Tuesday, July 15, 2008

Running out of 4s

At the Times, Ken Belson on gas-station owners' makeshift digits:
... Vishal Nair, who runs the Lukoil station at Eighth Avenue and 13th Street in Greenwich Village, took another plastic number last week, turned it over and scribbled “4” on it with a black magic marker. The result was an obviously homemade “$4.47,” but it would have to do until he received the extra 4s he ordered months ago.

“Typically, we have a lot of 9s and 1s, and we had a shortage of 3s before we got a lot of 3s in,” Mr. Nair said.

The missing digits are an unanticipated barometer of how frequently prices are changing. The average price of regular gasoline in New York City has risen by 35 percent this year, forcing station managers to change their price displays almost every time they get a delivery, which can be daily at some stations.

Franchises often order numbers from their parent companies, though like independent station owners, they can buy directly from sign companies. Sets of 40 include equal numbers of each digit, which are magnetic or slip into plastic holders. Digits, which are often in a Helvetica font, are sold individually for as little as a $1.50. In New York, numbers must be 4.5 or 9 inches tall.

Snoopology

John Crace is in good form with the latest 'digested read'. It is easier to be heartless, perhaps, about nonfiction...

Monday, July 14, 2008

Steinbeckiana

Sean Wilsey's encounter with American velocity. A taste:
I drove 17 hours without a rest, crossing the Mason-Dixon line at 1 a.m., at the same time as an Amish buggy with reflective bands Velcroed around its horses’ ankles; a quick sleep in Harrisburg, PA, where, beside the banks of the Susquehanna River, hoping to remove the spring that had been boring into my pelvis, I disembowelled the bench seat with a pocket knife; past the Hershey chocolate factory, over towards the Jersey border; across the deep-carved bed of the Delaware River on a gleaming steel bridge, barely wide enough for the truck; another highway gash, and finally we saw the New York skyline. My dog said: ‘Wroarowlwolf!’

A historiography of empathy?

++++++

**PARTS OF THE EXERCISE:**
1. According to the blog excerpt, how tall must the numbers on New York gas-station price signs be?
2. Please rewrite only the records from their start through the line containing "click(x=180, y=237)", requests included, with each click coordinate in the answers multiplied by 0.7 and rounded to whole numbers, halves up. Omit the pictures.

**ENTRIES SUPPLIED:**
++++++

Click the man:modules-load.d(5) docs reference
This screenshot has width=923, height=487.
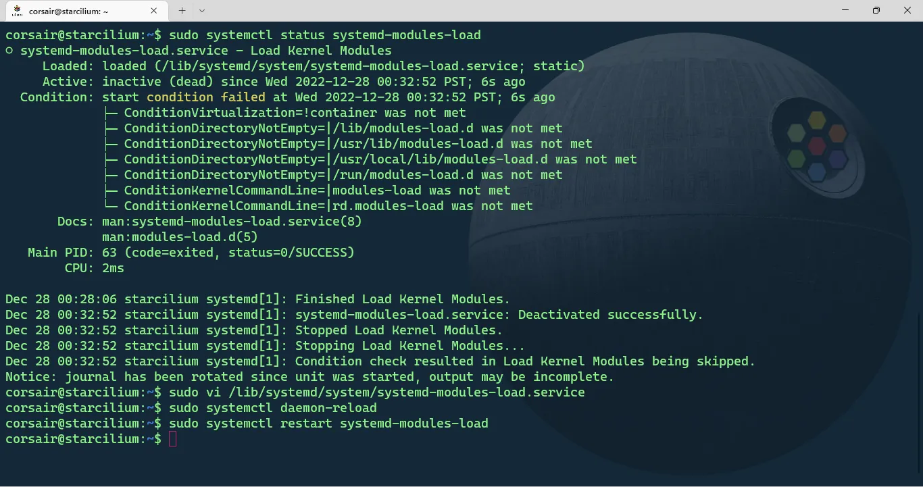click(x=180, y=237)
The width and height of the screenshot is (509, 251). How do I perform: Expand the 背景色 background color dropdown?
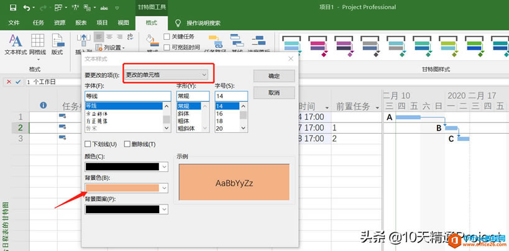(164, 188)
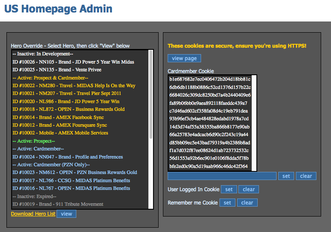Click the hero list vertical scrollbar
The width and height of the screenshot is (331, 232).
coord(150,95)
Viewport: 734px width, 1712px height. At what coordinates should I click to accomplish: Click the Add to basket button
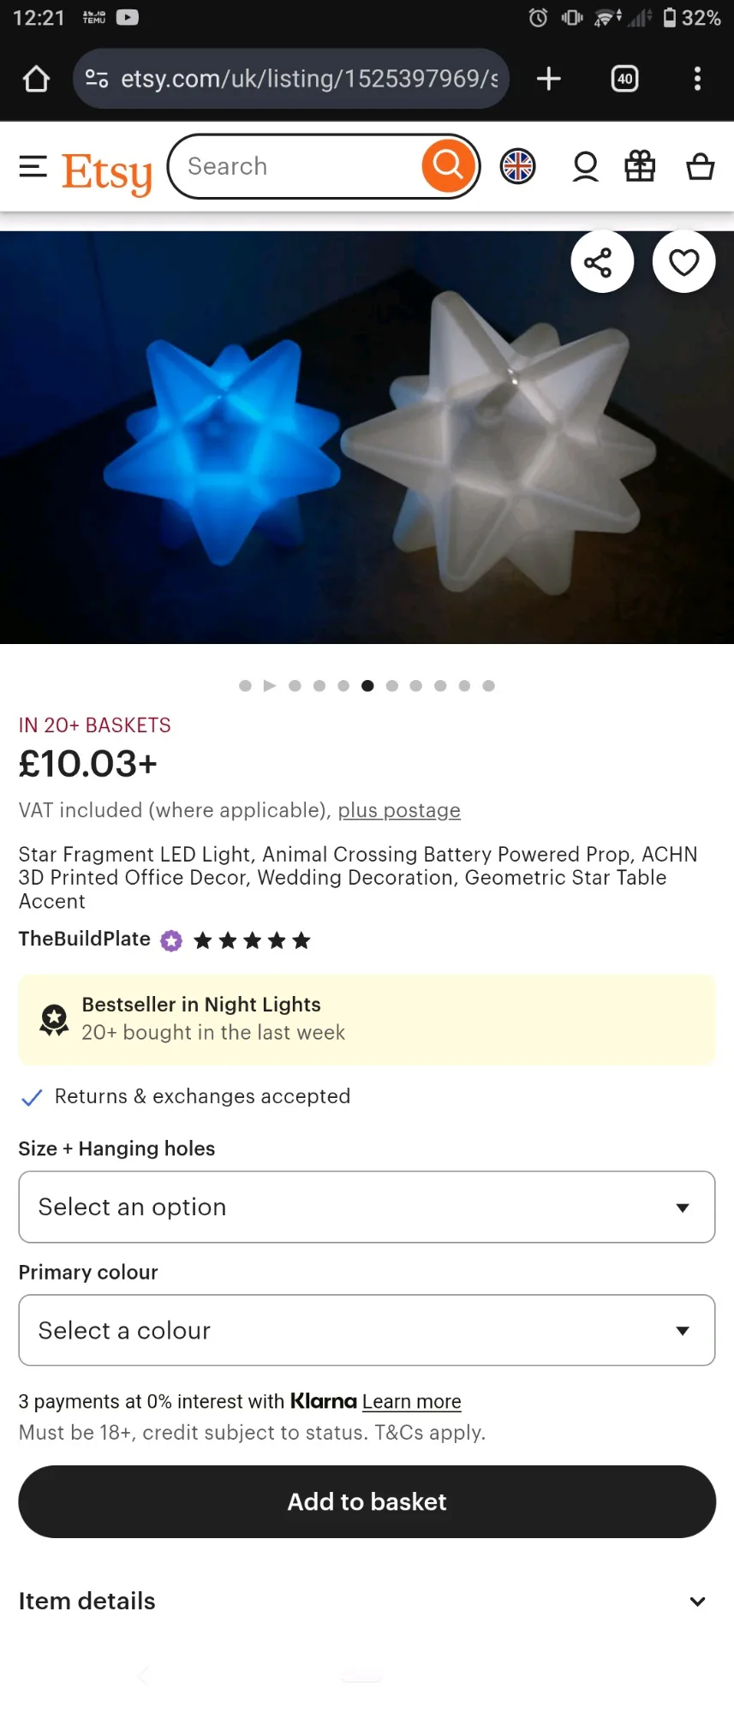(x=367, y=1501)
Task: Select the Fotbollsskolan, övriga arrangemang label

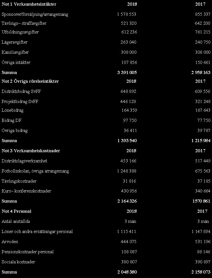Action: (35, 171)
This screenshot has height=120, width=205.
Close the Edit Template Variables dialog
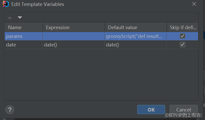coord(194,4)
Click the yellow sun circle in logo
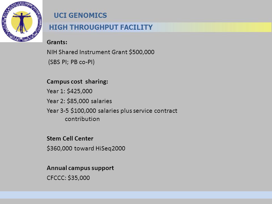272x204 pixels. click(22, 22)
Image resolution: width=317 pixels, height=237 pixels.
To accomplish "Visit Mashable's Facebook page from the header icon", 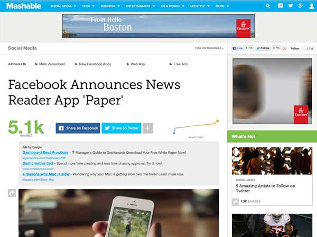I will point(280,6).
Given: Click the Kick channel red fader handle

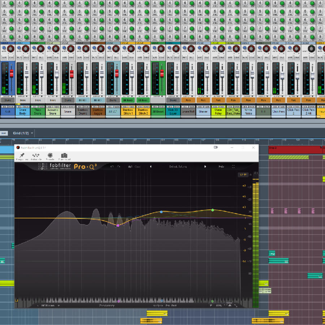Looking at the screenshot, I should [11, 73].
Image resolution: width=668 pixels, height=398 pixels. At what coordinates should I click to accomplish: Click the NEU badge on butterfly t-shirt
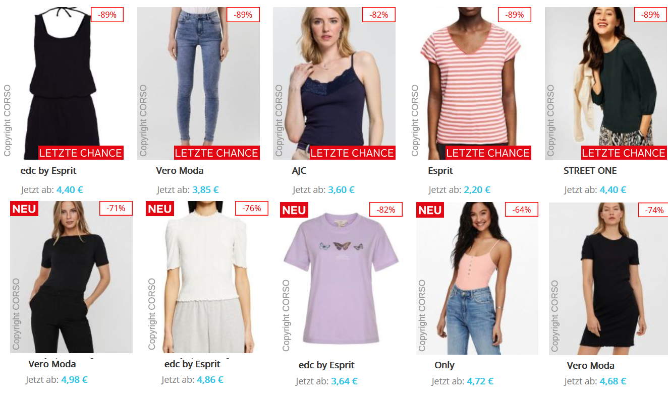point(294,210)
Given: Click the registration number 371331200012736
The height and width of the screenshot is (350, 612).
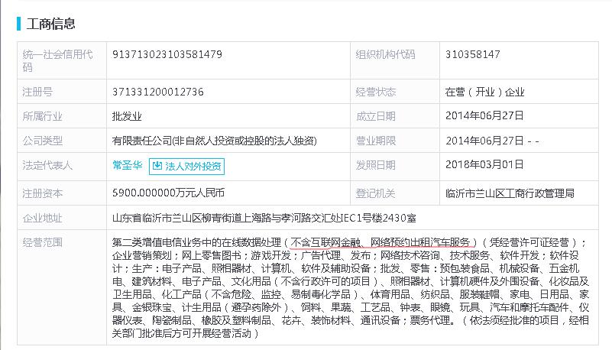Looking at the screenshot, I should [157, 92].

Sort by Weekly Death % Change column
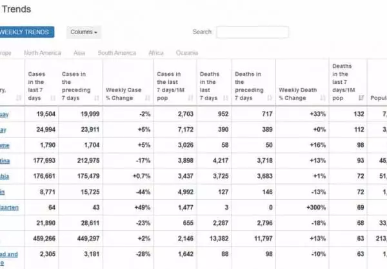pos(297,94)

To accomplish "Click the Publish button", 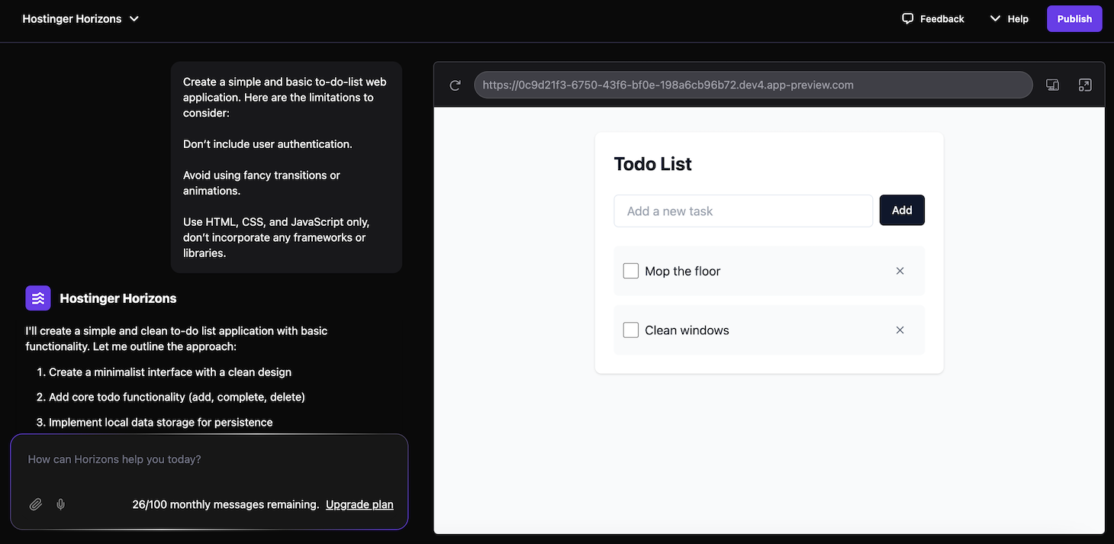I will coord(1074,18).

++++++

**SOLUTIONS TO THE TASKS:**
1. 4.5 or 9 inches tall.

2.
Click the man:modules-load.d(5) docs reference
This screenshot has width=923, height=487.
click(x=126, y=166)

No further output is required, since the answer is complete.